The likely culprit is a type of yeast called Malassezia that naturally lives on skin and thrives in oily environments. An overgrowth, combined with excess oil production or an immune system quirk, seems to drive the inflammation. When this condition appears on infants’ scalps, it’s known as cradle cap. In adults, it tends to be chronic, flaring during periods of stress, cold weather, or illness.
Stasis Dermatitis
Stasis dermatitis is fundamentally a circulation problem, not a skin problem. It develops when veins in the lower legs can’t efficiently return blood to the heart. Blood pools in the legs, fluid leaks from the veins, and the resulting pressure damages the skin from the inside out.

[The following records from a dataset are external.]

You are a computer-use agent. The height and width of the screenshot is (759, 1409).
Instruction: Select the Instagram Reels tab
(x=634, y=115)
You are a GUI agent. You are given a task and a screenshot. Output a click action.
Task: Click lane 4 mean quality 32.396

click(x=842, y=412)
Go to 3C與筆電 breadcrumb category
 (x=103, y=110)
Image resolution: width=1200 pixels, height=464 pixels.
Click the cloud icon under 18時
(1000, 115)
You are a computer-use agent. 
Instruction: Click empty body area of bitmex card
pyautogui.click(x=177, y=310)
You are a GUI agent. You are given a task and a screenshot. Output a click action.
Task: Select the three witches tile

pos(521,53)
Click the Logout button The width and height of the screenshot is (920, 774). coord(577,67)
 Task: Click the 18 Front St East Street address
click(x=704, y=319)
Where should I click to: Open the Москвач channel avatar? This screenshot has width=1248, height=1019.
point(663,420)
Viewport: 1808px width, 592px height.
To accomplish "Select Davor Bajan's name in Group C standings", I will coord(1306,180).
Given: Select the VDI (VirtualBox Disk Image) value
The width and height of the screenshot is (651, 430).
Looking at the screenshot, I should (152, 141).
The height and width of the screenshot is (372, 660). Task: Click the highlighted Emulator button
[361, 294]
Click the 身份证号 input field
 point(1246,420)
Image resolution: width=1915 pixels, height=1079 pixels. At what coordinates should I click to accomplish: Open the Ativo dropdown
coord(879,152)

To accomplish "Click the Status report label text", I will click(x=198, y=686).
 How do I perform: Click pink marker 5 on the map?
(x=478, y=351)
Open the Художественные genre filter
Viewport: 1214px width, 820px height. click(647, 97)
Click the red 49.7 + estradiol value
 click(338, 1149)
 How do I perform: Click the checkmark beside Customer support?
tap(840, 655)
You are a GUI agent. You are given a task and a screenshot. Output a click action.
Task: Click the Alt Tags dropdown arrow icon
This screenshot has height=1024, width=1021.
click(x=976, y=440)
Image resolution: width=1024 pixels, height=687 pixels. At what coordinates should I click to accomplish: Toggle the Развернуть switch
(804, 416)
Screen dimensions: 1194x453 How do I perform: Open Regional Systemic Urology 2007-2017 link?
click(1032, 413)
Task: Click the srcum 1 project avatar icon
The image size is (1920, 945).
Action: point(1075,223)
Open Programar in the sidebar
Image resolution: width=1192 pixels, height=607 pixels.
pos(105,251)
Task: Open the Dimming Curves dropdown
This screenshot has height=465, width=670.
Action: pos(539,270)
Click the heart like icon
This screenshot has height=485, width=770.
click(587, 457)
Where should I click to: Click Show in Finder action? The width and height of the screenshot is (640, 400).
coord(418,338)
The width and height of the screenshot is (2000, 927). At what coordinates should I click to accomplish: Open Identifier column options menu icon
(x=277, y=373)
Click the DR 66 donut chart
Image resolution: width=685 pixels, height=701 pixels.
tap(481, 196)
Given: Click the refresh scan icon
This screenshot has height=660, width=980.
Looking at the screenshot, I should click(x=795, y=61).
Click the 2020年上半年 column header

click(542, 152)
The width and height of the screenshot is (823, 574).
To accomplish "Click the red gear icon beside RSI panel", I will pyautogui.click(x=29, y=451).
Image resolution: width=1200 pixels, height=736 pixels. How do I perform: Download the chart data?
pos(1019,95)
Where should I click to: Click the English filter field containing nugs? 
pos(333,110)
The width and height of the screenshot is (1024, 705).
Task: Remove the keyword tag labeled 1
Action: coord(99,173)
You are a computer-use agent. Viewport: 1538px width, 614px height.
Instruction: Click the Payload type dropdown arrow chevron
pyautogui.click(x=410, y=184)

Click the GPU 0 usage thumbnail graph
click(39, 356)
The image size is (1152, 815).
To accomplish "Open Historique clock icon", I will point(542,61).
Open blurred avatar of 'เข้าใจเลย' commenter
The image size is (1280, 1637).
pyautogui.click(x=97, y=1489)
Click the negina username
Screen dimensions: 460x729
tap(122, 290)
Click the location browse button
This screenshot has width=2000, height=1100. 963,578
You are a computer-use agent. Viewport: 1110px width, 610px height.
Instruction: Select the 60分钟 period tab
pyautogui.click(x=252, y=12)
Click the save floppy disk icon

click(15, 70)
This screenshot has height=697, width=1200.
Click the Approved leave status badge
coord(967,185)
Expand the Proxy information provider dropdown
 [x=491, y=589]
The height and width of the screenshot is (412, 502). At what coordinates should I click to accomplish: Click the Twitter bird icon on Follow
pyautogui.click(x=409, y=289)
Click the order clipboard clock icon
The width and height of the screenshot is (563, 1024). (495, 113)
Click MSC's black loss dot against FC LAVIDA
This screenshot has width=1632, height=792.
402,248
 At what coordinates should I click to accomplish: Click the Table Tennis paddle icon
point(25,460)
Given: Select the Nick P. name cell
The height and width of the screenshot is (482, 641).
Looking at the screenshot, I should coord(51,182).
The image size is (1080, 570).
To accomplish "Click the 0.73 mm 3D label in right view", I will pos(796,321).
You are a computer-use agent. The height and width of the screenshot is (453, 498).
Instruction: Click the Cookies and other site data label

The earliest signs are swelling in the lower legs and ankles, followed by redness, itching, and a heavy or achy feeling. Over time, the skin thickens and darkens, particularly around the ankles and shins. In advanced cases, open sores can develop that ooze and crust. This type is most common in older adults and people with a history of blood clots, varicose veins, or heart failure. Unlike other forms of eczema, managing stasis dermatitis means addressing the underlying vein problem, not just treating the skin.
Neurodermatitis
Neurodermatitis, also called lichen simplex chronicus, is driven by a self-reinforcing itch-scratch cycle. It may start with something minor: a clothing tag rubbing the skin, an insect bite, or a patch of dry skin. You scratch, the skin gets irritated, and the irritation makes you itch more. Over time, often including unconscious scratching during sleep, the skin becomes thick, leathery, and brownish.
The patches have sharp, well-defined borders and typically appear in areas you can easily reach to scratch: the back of the neck, wrists, forearms, ankles, inner elbows, and behind the knees. It can also affect the scalp and genital area. Breaking the itch-scratch cycle is the core challenge. Covering the area, managing stress, and reducing the initial itch are all part of treatment.
How Treatment Differs Across Types
All forms of eczema share some basic management strategies. Keeping skin moisturized is universally recommended, and topical anti-inflammatory creams remain a first-line treatment for most types. Identifying and avoiding your personal triggers, whether that’s a specific fabric, a metal, or dry air, prevents flares more effectively than any medication.
For moderate to severe atopic dermatitis that doesn’t respond to topical treatments, newer biologic medications have changed the landscape significantly. These are injectable drugs that target specific parts of the immune response driving the inflammation, and they’ve become strongly recommended options in current treatment guidelines. Light therapy is another option for widespread eczema that’s hard to control with creams alone.
The type of eczema you have shapes the treatment approach. Stasis dermatitis requires compression and circulation management. Contact dermatitis demands identifying and eliminating the trigger substance. Neurodermatitis focuses on breaking the scratch cycle. Seborrheic dermatitis often responds to antifungal treatments targeting yeast overgrowth. Getting the right diagnosis is the first step toward the right treatment, and since several types can look similar or even overlap, a dermatologist’s evaluation is often worth the visit.